From Katherine Don
DateTue, 21 Feb 2006 16:49:30 +1300
Subject Re: [greenstone-devel] Word and RDF files
Hi NataLy

> I have a problem with adding PDF and MS Word files . These files are very
> big, consisting 300-500 pages.
> I use plugins: HTMLPlug, WordPlug, RTFPlug, PDFlug. During "import"
> operation I have error: files can't be processed with any plugin.
> What is reason of this problem?
In the GLI, try setting the mode to expert (File->Preferences->Mode),
and then rebuilding. This should tell you what the error was. If it
doesn't, set the verbosity option in import options to 5 and rebuild.

> Can I add Word or PDF files without any processing? I want to have only
> icons of PDF and MS Word files (srcicon); when user clicks on icon file
> opens.
You can process them using UnknownPlug - see
Ifyou do this, no text will be extracted for the files, and you won't be
able to search on the text, only on any metadata you have added.

> Does Greenstone support few files in one document? For example, one book has
> html, pdf versions and few audio or video files.
Yes. If you are using version 2.63, you can set some options to the plugins.
If you have images or other files linked to from an html file, then they
will be included anyway. If you have other files, you can use the
associate_ext and associate_tail_re options.
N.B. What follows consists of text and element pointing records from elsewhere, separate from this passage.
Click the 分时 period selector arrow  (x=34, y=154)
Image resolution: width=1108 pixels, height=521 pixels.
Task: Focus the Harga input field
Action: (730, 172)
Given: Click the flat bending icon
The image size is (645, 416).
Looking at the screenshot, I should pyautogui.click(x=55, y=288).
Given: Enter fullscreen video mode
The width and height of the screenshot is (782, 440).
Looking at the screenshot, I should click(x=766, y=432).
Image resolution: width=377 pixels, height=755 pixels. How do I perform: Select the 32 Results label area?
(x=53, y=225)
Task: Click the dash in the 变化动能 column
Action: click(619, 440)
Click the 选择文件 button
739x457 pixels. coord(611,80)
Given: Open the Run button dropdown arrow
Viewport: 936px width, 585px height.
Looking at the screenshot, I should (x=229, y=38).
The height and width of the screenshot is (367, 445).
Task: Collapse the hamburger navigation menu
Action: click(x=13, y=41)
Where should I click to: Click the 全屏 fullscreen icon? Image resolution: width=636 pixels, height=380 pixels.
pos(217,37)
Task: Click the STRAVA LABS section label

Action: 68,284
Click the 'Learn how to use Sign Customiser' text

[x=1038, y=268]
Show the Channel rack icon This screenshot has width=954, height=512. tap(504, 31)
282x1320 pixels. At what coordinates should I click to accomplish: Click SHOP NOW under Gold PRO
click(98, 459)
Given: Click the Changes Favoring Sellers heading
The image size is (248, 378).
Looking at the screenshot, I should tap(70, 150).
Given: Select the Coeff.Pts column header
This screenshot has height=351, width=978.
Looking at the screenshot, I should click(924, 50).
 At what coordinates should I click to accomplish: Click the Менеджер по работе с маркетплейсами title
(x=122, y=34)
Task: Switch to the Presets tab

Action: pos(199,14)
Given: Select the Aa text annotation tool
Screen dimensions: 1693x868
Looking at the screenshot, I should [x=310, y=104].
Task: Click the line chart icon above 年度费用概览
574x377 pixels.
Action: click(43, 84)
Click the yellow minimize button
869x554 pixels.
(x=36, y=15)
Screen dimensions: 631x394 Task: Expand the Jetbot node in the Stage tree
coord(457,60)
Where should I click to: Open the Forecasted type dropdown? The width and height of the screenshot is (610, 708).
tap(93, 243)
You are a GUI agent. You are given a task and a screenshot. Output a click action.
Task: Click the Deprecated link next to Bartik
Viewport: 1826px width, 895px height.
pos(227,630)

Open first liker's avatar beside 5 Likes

For example, if I have book.pdf, with a word version, book.doc and a
couple of supplementary images, book_1.jpg and book_2.jpg, then I can
add the following options to PDFPlug:

-associate_ext doc
-associate_tail_re _d.jpg

Note that all files have the same root (book).
The PDFf document should end up with all the other files as associated
documents (check the archive file to make sure). And there should be
metadata like: equivlink, jpg.1, jpg.2, jpg.assoclink. again check the
archive file to see what metadata has been assigned.
This metadata can then be used in the document format statements to link
to the other files.
Note that this feature is very new, and may be a bit buggy, so please
let us know if you have any problems with it.